◆ **SELECTED EXCERPT**
========

Mr. Speaker, it is my pleasure to rise today on second reading of Bill C-232, an act to amend the Supreme Court Act (understanding the official languages), introduced by the hon. member for Acadie—Bathurst. He is also one of the vice-chairs of the Standing Committee on Official Languages. He works hard on the committee to advance both the rights of minority communities and Canada’s linguistic duality. This bill to amend the Supreme Court Act would introduce a requirement for judges appointed to the Supreme Court to understand English and French without the assistance of an interpreter.
The English and French languages have shaped Canadian society from its very beginnings. First of all, we had the aboriginal languages and then the languages of the various cultural communities that have joined us. English and French are basic to our identity as Canadians and are at the heart of who we are.

========

◆ **LISTED ENTRIES**
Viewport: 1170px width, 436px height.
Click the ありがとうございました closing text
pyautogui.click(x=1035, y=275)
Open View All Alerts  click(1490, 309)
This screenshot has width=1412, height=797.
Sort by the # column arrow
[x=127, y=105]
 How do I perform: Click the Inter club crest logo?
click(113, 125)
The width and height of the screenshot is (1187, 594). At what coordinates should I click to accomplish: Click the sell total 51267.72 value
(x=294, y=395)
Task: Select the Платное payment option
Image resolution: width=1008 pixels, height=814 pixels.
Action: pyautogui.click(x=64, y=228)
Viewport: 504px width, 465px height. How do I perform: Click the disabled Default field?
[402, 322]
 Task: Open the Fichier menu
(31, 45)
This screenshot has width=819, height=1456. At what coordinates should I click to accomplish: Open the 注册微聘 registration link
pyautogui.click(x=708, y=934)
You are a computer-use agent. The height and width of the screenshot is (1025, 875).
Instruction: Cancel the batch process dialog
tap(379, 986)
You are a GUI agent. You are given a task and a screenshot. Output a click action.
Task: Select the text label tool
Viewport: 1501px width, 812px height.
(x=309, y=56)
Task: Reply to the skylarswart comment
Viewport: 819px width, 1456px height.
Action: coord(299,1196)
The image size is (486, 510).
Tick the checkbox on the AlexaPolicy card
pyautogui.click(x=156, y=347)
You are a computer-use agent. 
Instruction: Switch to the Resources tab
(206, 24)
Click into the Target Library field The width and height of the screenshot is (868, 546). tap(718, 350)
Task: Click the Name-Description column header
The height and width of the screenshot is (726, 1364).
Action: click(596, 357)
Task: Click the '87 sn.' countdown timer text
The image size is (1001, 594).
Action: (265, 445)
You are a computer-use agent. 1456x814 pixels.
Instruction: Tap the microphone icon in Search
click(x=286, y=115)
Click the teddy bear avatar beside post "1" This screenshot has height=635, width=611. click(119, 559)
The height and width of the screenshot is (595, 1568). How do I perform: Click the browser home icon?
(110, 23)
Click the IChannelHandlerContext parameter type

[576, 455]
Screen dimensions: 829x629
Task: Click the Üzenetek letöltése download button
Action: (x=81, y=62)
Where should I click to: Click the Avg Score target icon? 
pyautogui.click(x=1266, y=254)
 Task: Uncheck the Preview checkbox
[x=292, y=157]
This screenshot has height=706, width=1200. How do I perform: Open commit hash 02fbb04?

========

◆ **SET EXERCISE**
Return the stretch of the speech on Bill C-232 from "Mr. Speaker, it" through "who we are.", copied verbatim. The rows play no part in what is asked here.

◆ **OUTPUT**
Mr. Speaker, it is my pleasure to rise today on second reading of Bill C-232, an act to amend the Supreme Court Act (understanding the official languages), introduced by the hon. member for Acadie—Bathurst. He is also one of the vice-chairs of the Standing Committee on Official Languages. He works hard on the committee to advance both the rights of minority communities and Canada’s linguistic duality. This bill to amend the Supreme Court Act would introduce a requirement for judges appointed to the Supreme Court to understand English and French without the assistance of an interpreter.
The English and French languages have shaped Canadian society from its very beginnings. First of all, we had the aboriginal languages and then the languages of the various cultural communities that have joined us. English and French are basic to our identity as Canadians and are at the heart of who we are.